» Work task: With pictures excluded, give again exactly the lines running from the one holding "Click the Exit icon in blue bar" through the end of the listing below.

» Available records:
- - -
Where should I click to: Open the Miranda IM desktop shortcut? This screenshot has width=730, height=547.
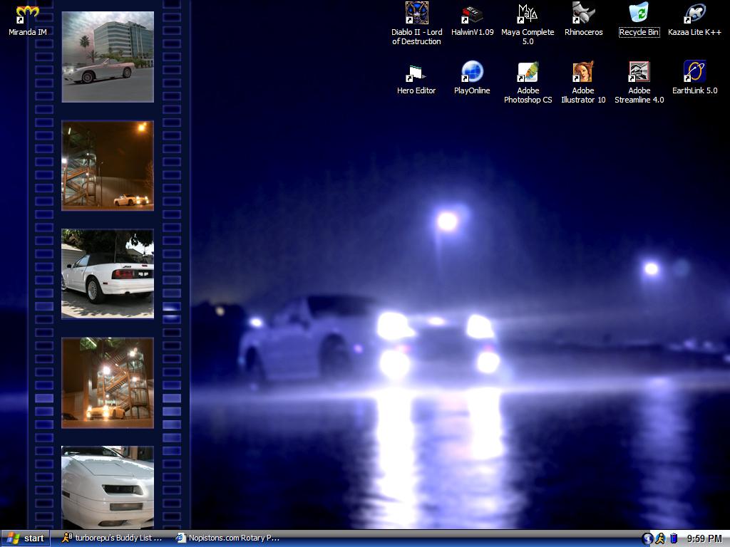(x=27, y=14)
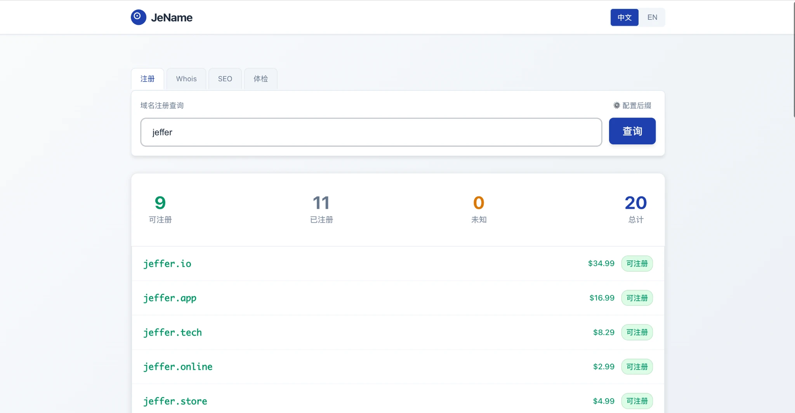This screenshot has height=413, width=795.
Task: Select the SEO tab
Action: [x=225, y=79]
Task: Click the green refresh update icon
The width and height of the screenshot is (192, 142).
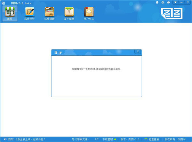Action: point(146,139)
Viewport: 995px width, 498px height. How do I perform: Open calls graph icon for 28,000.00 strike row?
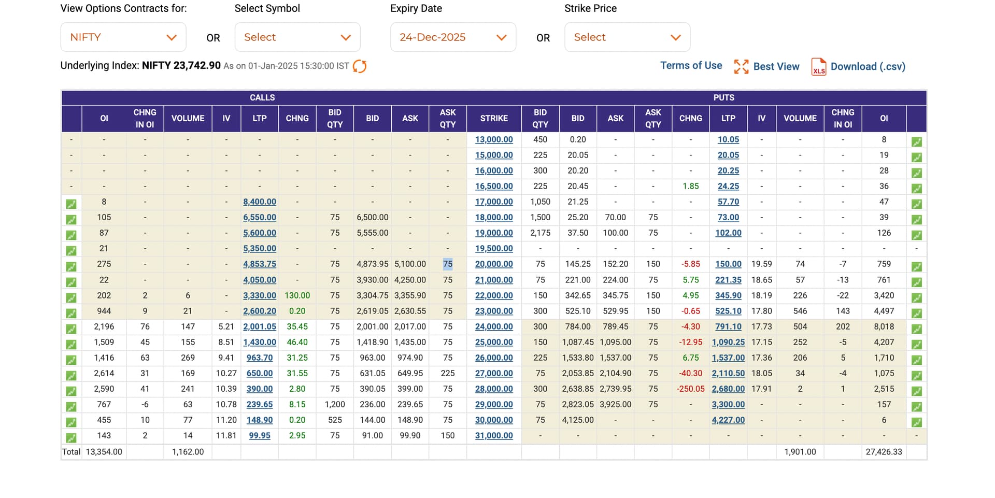[x=71, y=391]
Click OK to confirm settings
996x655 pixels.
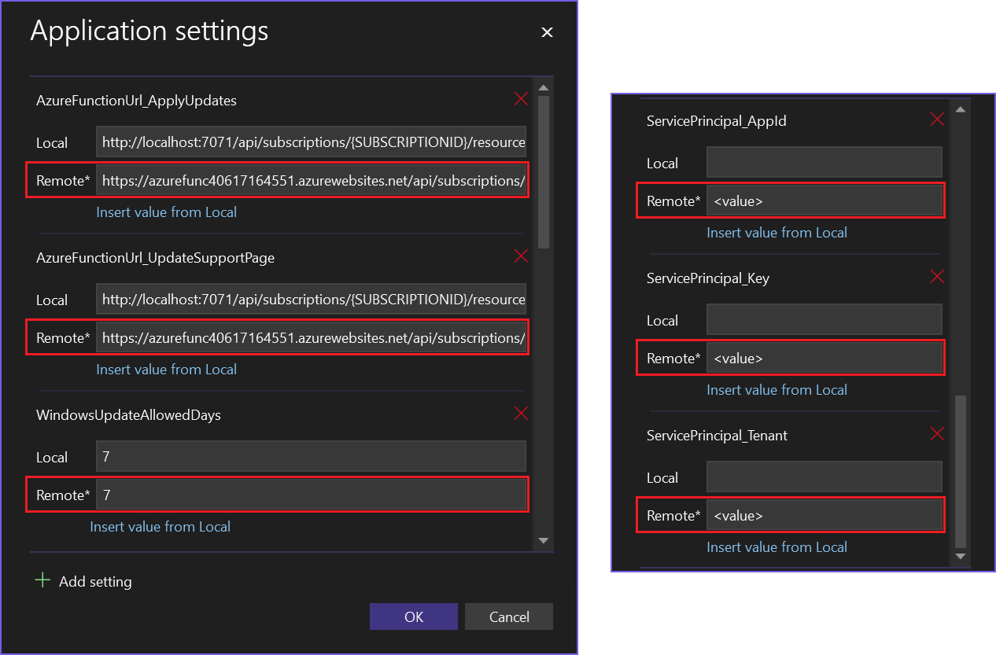414,616
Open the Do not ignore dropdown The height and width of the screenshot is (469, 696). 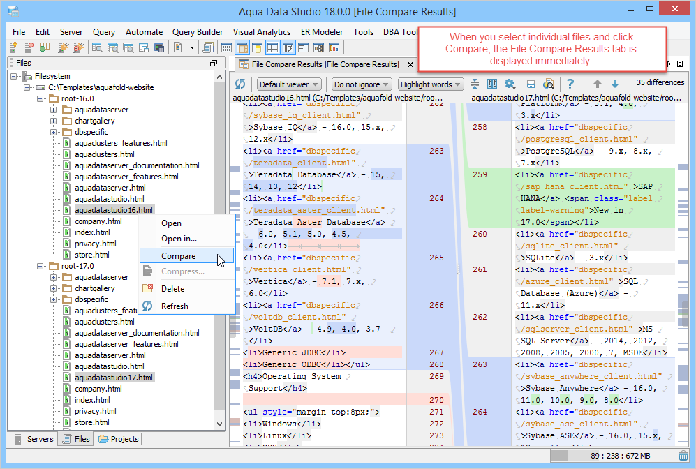(360, 84)
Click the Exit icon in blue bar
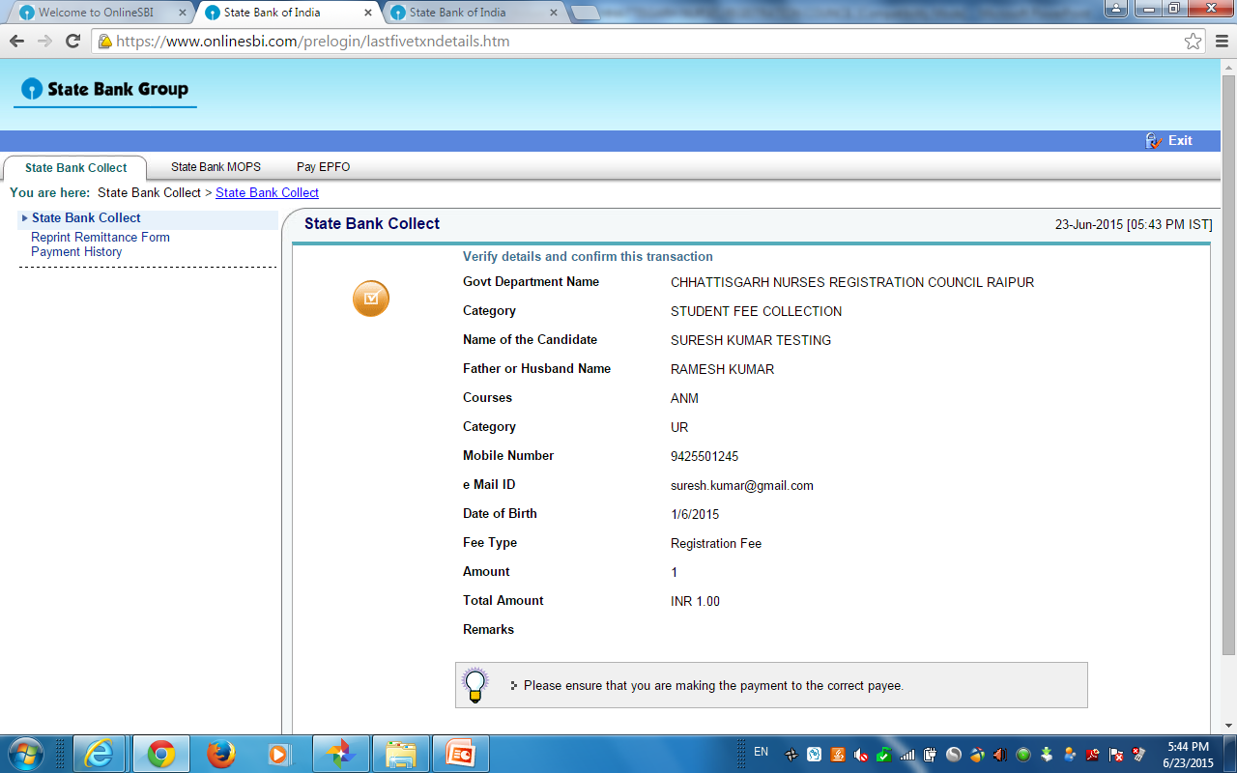Image resolution: width=1237 pixels, height=773 pixels. pyautogui.click(x=1154, y=141)
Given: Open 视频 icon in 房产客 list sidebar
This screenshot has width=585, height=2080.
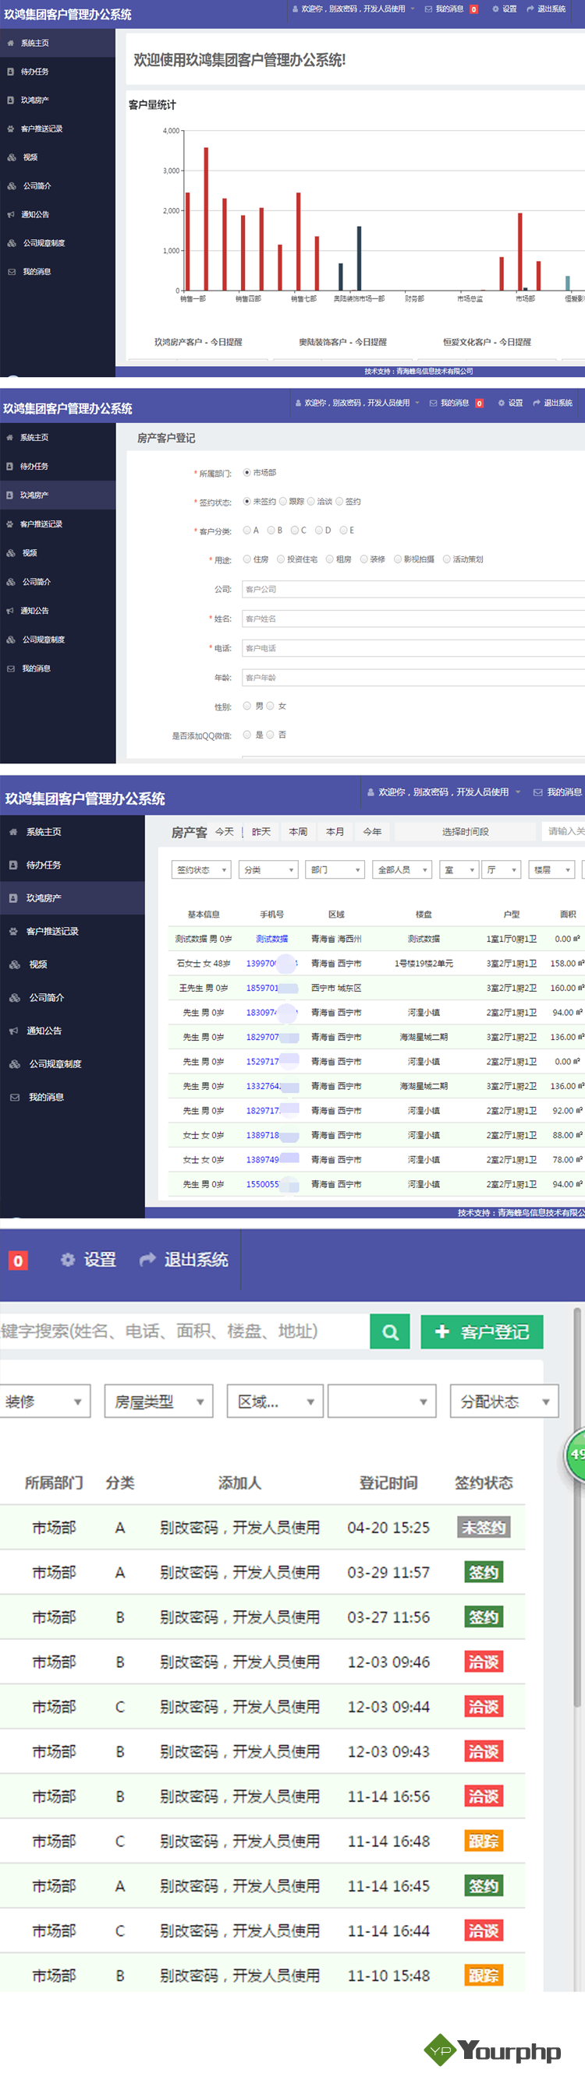Looking at the screenshot, I should click(x=14, y=964).
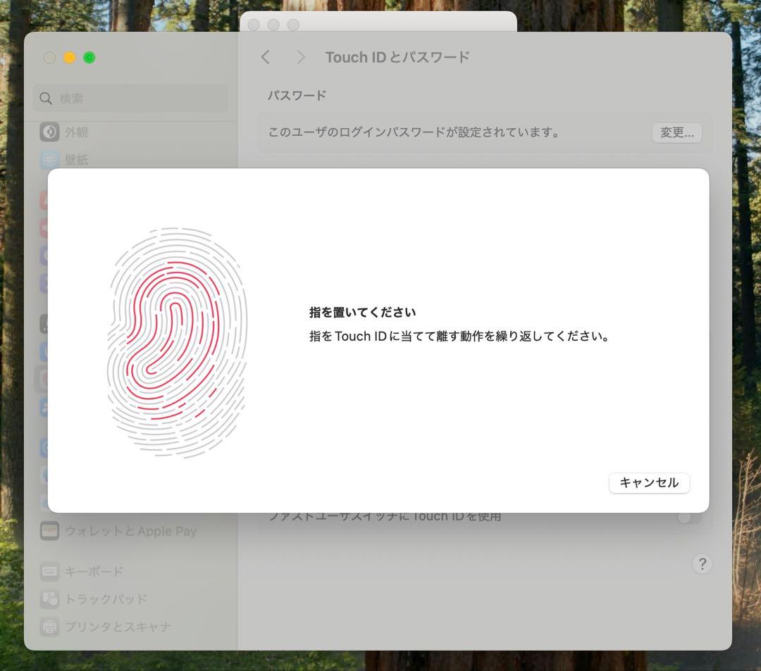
- - -
» Exercise response:
Click the Exit icon in blue bar
Image resolution: width=1237 pixels, height=773 pixels. pyautogui.click(x=1154, y=141)
Given: Open 视频 icon in 房产客 list sidebar
This screenshot has width=585, height=2080.
Looking at the screenshot, I should click(x=14, y=964).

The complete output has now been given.